Swimming Pool è probabilmente l’opera più compiuta di Ozon, che ammette spesso e volentieri di essere Sarah Morton (proprio come Flaubert dichiarò di essere Madame Bovary) e relaziona il film al suo metodo creativo. Se non si può fare a meno di paragonare la scena dell’omicidio di Swimming Pool a Les Diaboliques (1955) di Henri-Georges Clouzot, la maggior parte delle ispirazioni di Ozon per il film si trovano nel suo cinema: “Swimming Pool riflette le mie ossessioni personali sulla creazione e, poiché è un film sull’ispirazione, contiene molti riferimenti ai miei altri lavori”. L’inquadratura carezzevole in cui la macchina da presa si sposta lentamente dai piedi di un personaggio al suo viso è anche in Gocce d’acqua. La relazione tra Ludivine e Charlotte rimanda a 8 femmes e al contempo a Sotto la sabbia, con entrambe le donne che vivono soprattutto nella loro testa.

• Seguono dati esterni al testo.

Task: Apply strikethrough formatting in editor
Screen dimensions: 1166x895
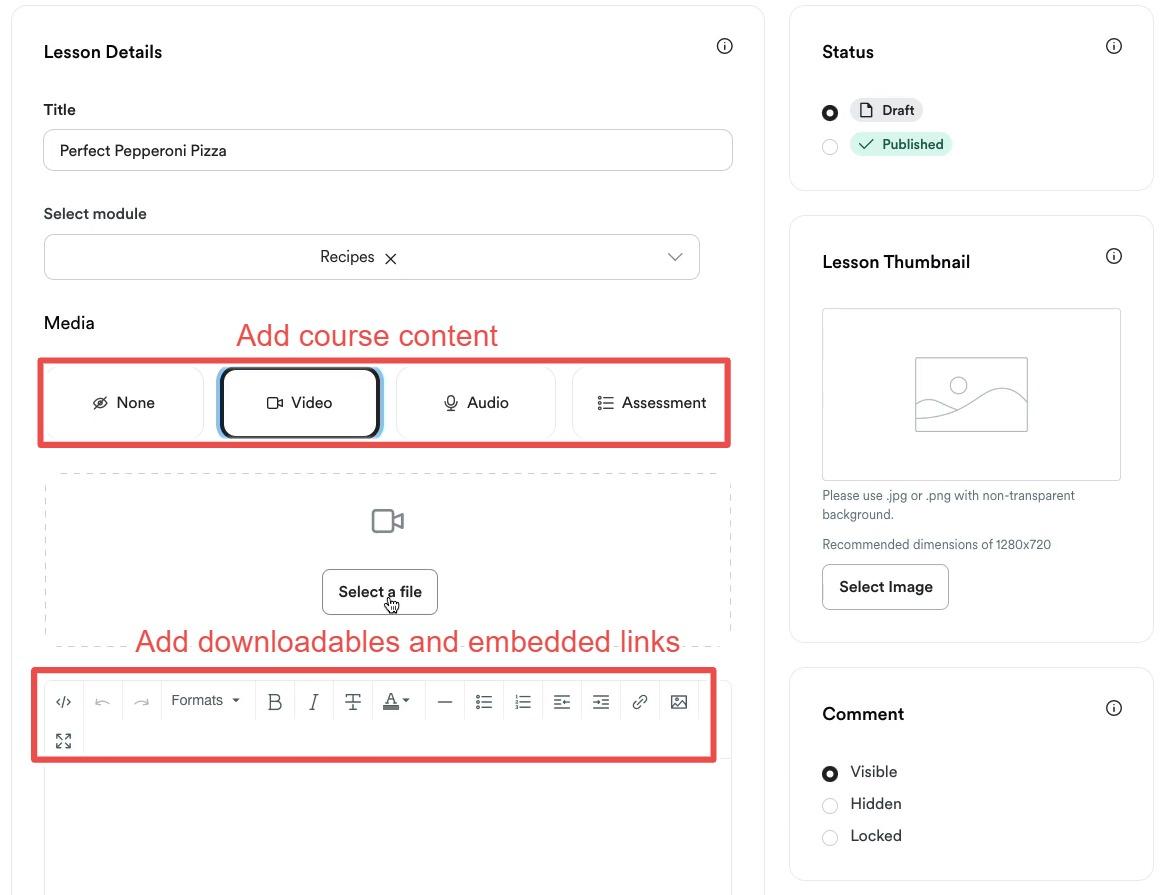Action: [353, 702]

Spiagge nel cinema di Ozon
Sarebbe un grave peccato non sottolineare l’importanza dei luoghi nel cinema di Ozon – soprattutto l’insistenza con cui si ritorna a un’ambientazione balneare, definita critico cinematografico Peter Bradshaw la location distintiva e il segno autoriale della sua filmografia. Le spiagge di Ozon sono un luogo queer in cui l’attraente ambiguità della costa, immersa in un gioco tra terra e mare, figura come metafora del desiderio mutevole e delle identità dei suoi protagonisti. L’oceano viene utilizzato da Ozon come un “luogo inarrestabile di diversità”, in cui i personaggi borghesi, attraverso il loro contatto con la natura selvaggia, si trovano a confrontarsi con un’enormità che non possono controllare. Proprio la spiaggia consente ai personaggi di Ozon di costruire nuove modalità relazionali: una funzione chiaramente metaforica che rimanda a un luogo di liquidità, fluidità e cambiamento.

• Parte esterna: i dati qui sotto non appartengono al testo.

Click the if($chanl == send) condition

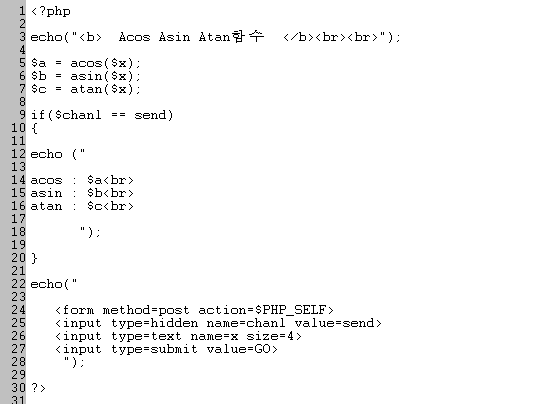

La città fornisce l’ordine che collega corpi altrimenti non correlati, è l’ambiente in cui la corporeità è prodotta socialmente, sessualmente e discorsivamente; la spiaggia, invece, può funzionare come cornice e contesto per il corpo – un corpo che è prodotto in modi diversi e non normativi. Oscillando tra l’essere un luogo di piacere e libertà o l’essere un luogo di dolore, dissoluzione e morte, la spiaggia re-immagina la corporeità: cambia costantemente aspetto attraverso l’azione del vento e delle onde, mostrando stati diversi intrecciati nella sua stessa figurazione. Le spiagge di Ozon esprimono il suo progetto cinematografico queer e al contempo contestano le nozioni di progresso, razionalità, linearità. Mentre i suoi personaggi inseguono fantasmi sulle spiagge, agiscono e smascherano il desiderio oltre i vincoli dell’eteronormatività – dissipando le fantasie reazionarie della famiglia normativa e incontrando un’alterità che non sarà domata, ma con cui dovranno necessariamente fare i conti.